Tuesday, January 13, 2009

hmmm

i am often accused of being too serious and overanalytical. i am berated by friends for being obsessive and neurotic and for taking things too personally. as a pen pal of mine said recently, "all life becomes a dissection"... all of this is sometimes true, though overall i am a very laid back and open-minded gal whose conclusions are never unchangeable. being analytical is not the same as being judgemental. and if i create suffering, it is usually in my own mind, i am quite careful to be good to others and not hold them to unrealistic standards. yes i am serious, but you would be too if you had my past. it would be nice i suppose to take the buddhist approach of no attachments to things and people, or the yogic approach of emptying the mind and obtaining balance (still elusive for me even though it's been the title of my blog for about 5 years!). i simply was not born a simple person or into a simple life (and thus i will probably never really be happy).

still, i have taken issue with those friends lately for being the opposite. i love these people and appreciate them in my life, but i feel like an alien among them some times. they tend to live on the surface of things. they rely on outward appearances and superficial standards. they don't examine anything too deeply- religion, philosophy, art, music, culture... and their relationships with others tend to be very shallow. in fact, their characteristics are usually those that i avoid in people- i am not interested in the status quo or acquaintanceships, i like to go deep. when i care about someone or something, i do it all the way. but as i have mentioned before, thailand does not seem to attract people with much depth, and i have to make do with those i find myself interested in despite their frustrating aspects.

my ex boyfriend 'd' used to believe in the concept of 'old souls'. this is the idea that a person has been through enough suffering in this life (or a previous one) that they have learned lessons that others may not have been exposed to yet, and they have a deeper understanding of the way things work. old souls tend to grab life and make it into what they want. they have a heightened appreciation for beauty, having seen so much of the dark side. they tend to understand the motivations behind things much more easily than others who never bothered to look. they have more compassion and more curiosity in them than the average person.

thailand has few of these old souls. in fact, it is almost soulless. sometimes i want to strangle these people and say "wake up! start living! go deeper!"... but what can you do.

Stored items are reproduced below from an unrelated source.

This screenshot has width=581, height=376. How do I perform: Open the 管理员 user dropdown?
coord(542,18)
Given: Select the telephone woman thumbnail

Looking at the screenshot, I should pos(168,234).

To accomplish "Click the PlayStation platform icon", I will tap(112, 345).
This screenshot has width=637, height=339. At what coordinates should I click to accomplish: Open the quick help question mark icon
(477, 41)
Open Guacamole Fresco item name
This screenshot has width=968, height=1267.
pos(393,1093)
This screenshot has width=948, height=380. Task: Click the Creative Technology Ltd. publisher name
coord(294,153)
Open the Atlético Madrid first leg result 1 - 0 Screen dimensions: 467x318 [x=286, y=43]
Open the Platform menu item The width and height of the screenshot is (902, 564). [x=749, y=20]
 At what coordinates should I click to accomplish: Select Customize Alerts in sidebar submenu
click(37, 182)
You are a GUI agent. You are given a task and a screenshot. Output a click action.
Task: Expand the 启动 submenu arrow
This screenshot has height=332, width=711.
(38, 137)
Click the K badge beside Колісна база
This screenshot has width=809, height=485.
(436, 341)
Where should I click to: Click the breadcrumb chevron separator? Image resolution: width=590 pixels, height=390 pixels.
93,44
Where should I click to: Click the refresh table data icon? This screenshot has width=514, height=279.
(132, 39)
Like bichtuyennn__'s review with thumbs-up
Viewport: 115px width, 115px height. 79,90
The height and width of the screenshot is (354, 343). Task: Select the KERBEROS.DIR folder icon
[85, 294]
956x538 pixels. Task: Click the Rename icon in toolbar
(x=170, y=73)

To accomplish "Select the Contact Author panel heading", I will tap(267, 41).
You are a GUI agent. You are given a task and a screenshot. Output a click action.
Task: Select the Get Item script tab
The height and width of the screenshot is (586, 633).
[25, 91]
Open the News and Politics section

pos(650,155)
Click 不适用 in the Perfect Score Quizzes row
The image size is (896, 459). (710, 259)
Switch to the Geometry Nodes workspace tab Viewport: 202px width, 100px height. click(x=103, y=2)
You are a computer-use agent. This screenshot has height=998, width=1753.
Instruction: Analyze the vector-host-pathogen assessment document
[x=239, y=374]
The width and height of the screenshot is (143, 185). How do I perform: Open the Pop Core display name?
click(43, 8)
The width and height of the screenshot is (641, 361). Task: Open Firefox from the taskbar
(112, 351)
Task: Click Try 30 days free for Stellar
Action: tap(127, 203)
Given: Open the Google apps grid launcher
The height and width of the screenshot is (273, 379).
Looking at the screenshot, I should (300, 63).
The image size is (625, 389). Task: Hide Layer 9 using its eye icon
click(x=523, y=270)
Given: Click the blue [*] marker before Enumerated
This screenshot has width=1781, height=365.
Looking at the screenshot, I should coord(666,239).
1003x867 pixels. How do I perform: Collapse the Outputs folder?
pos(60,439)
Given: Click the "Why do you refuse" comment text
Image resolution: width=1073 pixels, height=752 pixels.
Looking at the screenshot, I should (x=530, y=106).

for now i am stuck here in thailand. i will surely never escape! i have an amazing amount of work being sent to me here in bangkok despite the recession, and zero prospects in the west now, so my decision has been made. i will be opening a creative division for a user experience consultancy in hong kong, and continue to live in and take freelance projects from bangkok for now. i mourn the fact that i can not go travel (my younger sister is making me excruciatingly jealous with her accounts of her current trip in cairo), but the goal is to save money, and so i will have to make do with hopping around asia for the time being. i am not especially happy about that but i suppose if i upgrade my house from a waystation to a home and make my life more comfortable, maybe get a pet, and keep on poking and prodding some life out of the friends i do have around, i can't really complain.